Morgan Stanley May Lease Old Goldman Sachs Building
Morgan Stanley may be the next tenant at the former home of rival Goldman Sachs Group Inc.
Morgan Stanley is searching for about 1 million square feet (93,000 square meters) of offices in lower Manhattan and is considering 1 New York Plaza, where it already rents, and Goldman Sachs’s former headquarters at 85 Broad St., three people with knowledge of the discussions said. The bank also is looking at other properties as it seeks to consolidate some of its downtown operations, said one of the people, who asked not to be named because the talks are private.
Goldman Sachs, the most profitable firm in Wall Street history, moved its headquarters to a new 43-story skyscraper at 200 West St. this year after almost three decades at 85 Broad St., a 1.2 million square-foot tower it built for itself in the early 1980s. Bank of America Corp. and Bank of New York Mellon Corp. have also considered leasing at 85 Broad, one person said.
“How can you not?” said Robert Sammons, director of research in the New York office of Cassidy Turley, a brokerage that isn’t involved in the tower’s leasing. “It’s got all the bells and whistles that they would need. All that extra power they would need is already there, and ready to rock and roll.”

Recorded information:
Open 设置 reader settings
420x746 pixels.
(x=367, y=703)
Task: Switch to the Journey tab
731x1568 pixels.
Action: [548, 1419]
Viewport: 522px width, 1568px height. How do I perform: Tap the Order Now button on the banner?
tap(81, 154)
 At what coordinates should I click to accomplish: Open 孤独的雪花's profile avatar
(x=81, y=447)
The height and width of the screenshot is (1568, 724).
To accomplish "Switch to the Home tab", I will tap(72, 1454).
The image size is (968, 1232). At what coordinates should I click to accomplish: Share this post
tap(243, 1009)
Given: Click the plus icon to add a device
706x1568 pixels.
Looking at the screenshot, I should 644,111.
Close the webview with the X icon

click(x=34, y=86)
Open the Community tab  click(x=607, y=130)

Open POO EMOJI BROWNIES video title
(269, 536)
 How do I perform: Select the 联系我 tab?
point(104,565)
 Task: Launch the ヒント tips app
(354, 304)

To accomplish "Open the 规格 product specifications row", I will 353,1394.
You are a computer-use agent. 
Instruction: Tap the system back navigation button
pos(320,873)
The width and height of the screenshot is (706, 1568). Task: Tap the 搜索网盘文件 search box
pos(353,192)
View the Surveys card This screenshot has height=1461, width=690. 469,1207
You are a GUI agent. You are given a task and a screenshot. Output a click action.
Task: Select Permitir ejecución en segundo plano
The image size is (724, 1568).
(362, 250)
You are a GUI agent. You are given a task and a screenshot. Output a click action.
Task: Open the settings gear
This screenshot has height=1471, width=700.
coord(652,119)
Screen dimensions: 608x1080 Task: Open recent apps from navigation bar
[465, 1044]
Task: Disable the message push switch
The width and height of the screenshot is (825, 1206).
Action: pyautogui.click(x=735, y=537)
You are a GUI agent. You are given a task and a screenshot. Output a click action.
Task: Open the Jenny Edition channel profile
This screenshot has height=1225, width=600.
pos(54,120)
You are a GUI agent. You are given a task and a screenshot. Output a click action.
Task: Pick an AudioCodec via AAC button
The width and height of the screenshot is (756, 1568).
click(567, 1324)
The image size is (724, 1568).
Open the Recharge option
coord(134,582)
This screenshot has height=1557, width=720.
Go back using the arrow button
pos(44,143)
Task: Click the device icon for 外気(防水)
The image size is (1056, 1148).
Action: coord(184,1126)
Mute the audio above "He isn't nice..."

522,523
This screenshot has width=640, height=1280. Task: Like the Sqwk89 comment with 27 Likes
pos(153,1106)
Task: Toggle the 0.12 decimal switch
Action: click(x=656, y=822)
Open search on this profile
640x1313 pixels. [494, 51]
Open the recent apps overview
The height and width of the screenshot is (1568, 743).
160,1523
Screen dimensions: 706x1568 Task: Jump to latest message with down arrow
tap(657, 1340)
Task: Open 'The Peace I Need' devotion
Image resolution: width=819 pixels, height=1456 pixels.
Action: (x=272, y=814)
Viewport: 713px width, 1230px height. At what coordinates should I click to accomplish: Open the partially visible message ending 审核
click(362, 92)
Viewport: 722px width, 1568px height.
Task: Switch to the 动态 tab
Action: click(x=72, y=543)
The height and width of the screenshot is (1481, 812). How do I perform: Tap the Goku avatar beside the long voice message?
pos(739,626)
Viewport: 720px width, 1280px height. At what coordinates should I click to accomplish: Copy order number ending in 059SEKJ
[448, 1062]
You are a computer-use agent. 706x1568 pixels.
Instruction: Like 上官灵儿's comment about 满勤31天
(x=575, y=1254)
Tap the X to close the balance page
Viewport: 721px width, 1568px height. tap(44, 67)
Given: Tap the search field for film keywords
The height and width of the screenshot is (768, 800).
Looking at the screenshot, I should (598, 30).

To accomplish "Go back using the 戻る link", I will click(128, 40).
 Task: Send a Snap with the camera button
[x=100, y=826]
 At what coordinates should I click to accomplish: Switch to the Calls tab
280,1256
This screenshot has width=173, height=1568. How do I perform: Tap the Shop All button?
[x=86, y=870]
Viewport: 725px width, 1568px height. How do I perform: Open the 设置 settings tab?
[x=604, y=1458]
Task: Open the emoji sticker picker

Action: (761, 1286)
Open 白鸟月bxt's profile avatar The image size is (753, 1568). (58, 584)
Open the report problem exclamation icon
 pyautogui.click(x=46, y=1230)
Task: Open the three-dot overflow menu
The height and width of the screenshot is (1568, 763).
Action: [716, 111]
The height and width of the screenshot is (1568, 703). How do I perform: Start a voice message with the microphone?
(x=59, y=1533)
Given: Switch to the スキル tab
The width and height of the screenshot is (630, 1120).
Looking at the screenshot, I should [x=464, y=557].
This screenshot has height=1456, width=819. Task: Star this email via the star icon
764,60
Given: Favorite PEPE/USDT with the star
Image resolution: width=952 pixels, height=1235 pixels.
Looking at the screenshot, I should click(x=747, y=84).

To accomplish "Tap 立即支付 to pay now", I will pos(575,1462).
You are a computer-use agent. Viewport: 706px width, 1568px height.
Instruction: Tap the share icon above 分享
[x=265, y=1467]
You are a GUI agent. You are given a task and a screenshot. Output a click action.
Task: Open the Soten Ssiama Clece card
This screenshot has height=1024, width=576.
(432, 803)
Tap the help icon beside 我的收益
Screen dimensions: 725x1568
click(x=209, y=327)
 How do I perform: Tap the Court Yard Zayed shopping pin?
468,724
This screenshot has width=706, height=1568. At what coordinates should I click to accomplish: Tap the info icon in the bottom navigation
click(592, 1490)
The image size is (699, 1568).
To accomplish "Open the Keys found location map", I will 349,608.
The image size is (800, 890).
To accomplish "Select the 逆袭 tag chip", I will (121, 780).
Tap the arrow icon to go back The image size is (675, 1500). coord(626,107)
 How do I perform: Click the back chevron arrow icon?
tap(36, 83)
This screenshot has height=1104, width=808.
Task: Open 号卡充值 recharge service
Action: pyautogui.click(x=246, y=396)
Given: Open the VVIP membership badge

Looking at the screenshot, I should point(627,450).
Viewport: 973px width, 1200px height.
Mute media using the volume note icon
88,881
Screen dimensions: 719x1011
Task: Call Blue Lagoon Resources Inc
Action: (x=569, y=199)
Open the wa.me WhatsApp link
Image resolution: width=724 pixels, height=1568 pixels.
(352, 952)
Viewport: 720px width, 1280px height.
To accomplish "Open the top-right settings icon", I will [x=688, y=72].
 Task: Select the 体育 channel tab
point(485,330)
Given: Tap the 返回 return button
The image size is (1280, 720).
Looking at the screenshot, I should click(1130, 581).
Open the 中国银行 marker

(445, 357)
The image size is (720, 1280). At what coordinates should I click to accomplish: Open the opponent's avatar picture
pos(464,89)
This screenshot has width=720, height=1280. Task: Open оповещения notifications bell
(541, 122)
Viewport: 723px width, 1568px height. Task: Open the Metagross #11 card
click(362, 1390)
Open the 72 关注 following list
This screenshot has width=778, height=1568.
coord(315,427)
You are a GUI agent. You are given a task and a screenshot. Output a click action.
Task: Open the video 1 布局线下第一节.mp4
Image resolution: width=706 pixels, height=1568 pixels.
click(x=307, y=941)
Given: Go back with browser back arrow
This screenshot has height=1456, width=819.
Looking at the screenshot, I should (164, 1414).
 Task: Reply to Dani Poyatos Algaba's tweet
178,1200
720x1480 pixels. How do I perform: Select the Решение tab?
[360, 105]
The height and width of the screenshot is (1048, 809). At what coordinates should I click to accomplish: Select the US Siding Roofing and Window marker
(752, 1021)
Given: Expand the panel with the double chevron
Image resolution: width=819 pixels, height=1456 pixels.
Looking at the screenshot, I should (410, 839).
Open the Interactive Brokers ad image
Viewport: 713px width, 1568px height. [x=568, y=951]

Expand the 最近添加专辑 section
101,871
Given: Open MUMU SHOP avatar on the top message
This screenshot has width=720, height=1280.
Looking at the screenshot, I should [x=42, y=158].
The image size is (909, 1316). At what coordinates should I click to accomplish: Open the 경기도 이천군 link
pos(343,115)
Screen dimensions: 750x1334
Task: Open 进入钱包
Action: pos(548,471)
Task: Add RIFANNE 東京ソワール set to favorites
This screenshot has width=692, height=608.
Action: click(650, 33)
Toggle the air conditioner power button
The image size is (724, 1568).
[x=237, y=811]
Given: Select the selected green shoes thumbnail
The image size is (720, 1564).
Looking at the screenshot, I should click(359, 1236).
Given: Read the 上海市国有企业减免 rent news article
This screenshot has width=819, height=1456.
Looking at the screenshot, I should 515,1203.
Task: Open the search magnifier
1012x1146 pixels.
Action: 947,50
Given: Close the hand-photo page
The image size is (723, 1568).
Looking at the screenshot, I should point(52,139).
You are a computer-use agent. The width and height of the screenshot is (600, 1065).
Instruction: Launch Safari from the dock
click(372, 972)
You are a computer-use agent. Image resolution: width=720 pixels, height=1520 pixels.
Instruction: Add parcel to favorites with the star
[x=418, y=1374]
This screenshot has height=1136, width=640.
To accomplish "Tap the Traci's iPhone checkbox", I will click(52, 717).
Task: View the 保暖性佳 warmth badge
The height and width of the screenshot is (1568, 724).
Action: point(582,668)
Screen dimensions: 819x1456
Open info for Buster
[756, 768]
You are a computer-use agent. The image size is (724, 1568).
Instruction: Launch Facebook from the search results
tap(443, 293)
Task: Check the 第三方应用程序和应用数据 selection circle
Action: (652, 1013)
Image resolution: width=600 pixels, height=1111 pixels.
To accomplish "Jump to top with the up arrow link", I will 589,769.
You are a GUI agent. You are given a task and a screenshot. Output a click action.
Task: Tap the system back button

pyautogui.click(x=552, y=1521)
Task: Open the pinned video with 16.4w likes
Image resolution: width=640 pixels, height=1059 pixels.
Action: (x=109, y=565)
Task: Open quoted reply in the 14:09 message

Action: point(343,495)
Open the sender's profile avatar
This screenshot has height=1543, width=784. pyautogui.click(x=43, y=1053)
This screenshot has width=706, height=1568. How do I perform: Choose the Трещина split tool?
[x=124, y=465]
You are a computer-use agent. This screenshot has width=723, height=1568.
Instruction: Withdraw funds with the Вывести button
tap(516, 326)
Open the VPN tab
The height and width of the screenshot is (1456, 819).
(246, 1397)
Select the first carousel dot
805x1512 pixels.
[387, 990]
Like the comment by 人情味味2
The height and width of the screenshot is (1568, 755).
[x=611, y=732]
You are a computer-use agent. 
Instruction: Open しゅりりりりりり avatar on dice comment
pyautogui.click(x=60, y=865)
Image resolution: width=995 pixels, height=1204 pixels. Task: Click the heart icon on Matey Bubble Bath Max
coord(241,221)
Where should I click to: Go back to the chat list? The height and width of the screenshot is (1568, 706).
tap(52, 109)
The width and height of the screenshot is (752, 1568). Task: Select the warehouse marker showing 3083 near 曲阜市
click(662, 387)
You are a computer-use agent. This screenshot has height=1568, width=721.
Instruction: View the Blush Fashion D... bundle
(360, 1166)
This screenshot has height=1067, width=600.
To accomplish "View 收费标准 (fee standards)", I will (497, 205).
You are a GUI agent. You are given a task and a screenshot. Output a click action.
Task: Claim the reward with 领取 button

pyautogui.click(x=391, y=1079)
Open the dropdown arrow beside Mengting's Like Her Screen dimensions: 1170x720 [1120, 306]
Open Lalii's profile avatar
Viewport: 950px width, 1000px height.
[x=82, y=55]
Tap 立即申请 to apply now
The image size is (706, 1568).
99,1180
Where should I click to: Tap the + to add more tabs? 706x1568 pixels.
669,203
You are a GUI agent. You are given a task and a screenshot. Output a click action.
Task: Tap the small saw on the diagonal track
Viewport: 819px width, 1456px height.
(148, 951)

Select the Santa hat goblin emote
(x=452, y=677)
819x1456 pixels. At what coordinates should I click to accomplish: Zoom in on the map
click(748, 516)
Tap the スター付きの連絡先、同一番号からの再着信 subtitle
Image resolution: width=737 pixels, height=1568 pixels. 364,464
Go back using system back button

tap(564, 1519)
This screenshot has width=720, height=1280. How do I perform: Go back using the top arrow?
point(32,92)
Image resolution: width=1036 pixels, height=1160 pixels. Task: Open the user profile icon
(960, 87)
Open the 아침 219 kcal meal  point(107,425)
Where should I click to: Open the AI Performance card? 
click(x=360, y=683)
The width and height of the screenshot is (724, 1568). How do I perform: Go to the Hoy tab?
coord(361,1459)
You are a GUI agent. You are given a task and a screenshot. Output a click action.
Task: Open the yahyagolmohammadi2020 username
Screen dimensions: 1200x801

Goal: Repeat the passage of the Morgan Stanley leasing article starting with "Goldman Sachs, the" and going on through "one person said.". The items were taken from a different source than the article.

Task solution:
Goldman Sachs, the most profitable firm in Wall Street history, moved its headquarters to a new 43-story skyscraper at 200 West St. this year after almost three decades at 85 Broad St., a 1.2 million square-foot tower it built for itself in the early 1980s. Bank of America Corp. and Bank of New York Mellon Corp. have also considered leasing at 85 Broad, one person said.